Pour les fabricants d'emballage plastique, "le premier risque est plutôt sur la main-d'oeuvre", compte tenu de "l'inquiétude" des salariés qui vont travailler sur les sites, estime M. Guichard. Le constat est partagé par les industriels du papier-carton. Philippe d'Adhémar, président de leur fédération professionnelle Copacel, a observé un "doute qui s'est installé" en début de semaine dernière chez les salariés, et face auquel il faut "être archi-rigoureux" dans l'implantation des mesures de sécurité. "On tournera tant que les conditions de sécurité nous permettront de le faire", assure-t-il.
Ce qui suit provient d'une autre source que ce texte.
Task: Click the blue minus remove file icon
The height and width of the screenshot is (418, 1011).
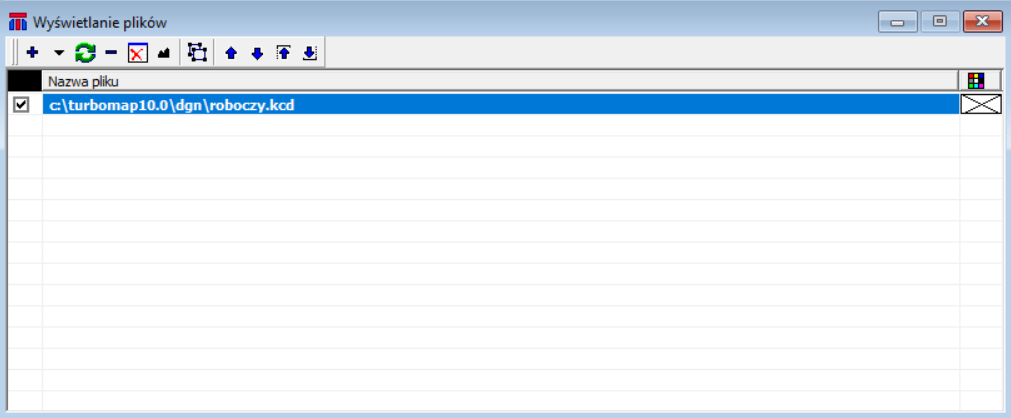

Mais "si on n'a plus les conditions pour tourner, on s'arrêtera".

"Maillon absolument essentiel"

Selon un bilan établi en fin de semaine dernière par la Copacel, sept usines étaient à l'arrêt sur les 74 sites que compte la profession et huit étaient au ralenti. "Nous sommes un maillon absolument essentiel: vous n'avez pas un produit qui va quitter les usines qui ne soit pas emballé, conditionné pour permettre de le stocker, de le préserver et de le transporter", souligne Gérard Mathieu. "Vous arrêtez l'emballage, vous arrêtez les usines!"

Chez les distributeurs d'emballage, la vigilance est également de mise. "Tous les centres de distribution sont opérationnels avec un maximum de sécurité et de protection", assure Danièle Kapel-Marcovici, PDG de Raja, numéro un européen. "Nous avons des clients dans tous les secteurs d'activité, et qui sont vitaux comme l'alimentation ou le médical", explique-t-elle. "Beaucoup de clients sont aussi dans l'e-commerce et c'est sans doute l'activité qui va nous permettre de continuer à travailler."

Vers une fragilisation à long terme de la grande distribution ?

Pour la directrice de l'ONG Zero Waste, Flore Berlingen, ce bond de la demande, qui tranche sur les multiples initiatives privées et publiques de réduction des emballages et de la consommation de plastique annoncées avant la pandémie, est un "phénomène conjoncturel" qui n'a donc pas vocation à durer.

Plus inquiétant selon elle, la "fragilisation sur le long terme des alternatives existantes à la grande distribution et au commerce en ligne", par exemple les achats de seconde main, les commerces de proximité ou les marchés, en raison des mesures de confinement prises un peu partout. "Par exemple, à des fins de simplification, le couperet est tombé (sur les marchés en France) alors qu'on aurait pu imaginer des règles de fonctionnement différentes et encadrées", regrette-t-elle.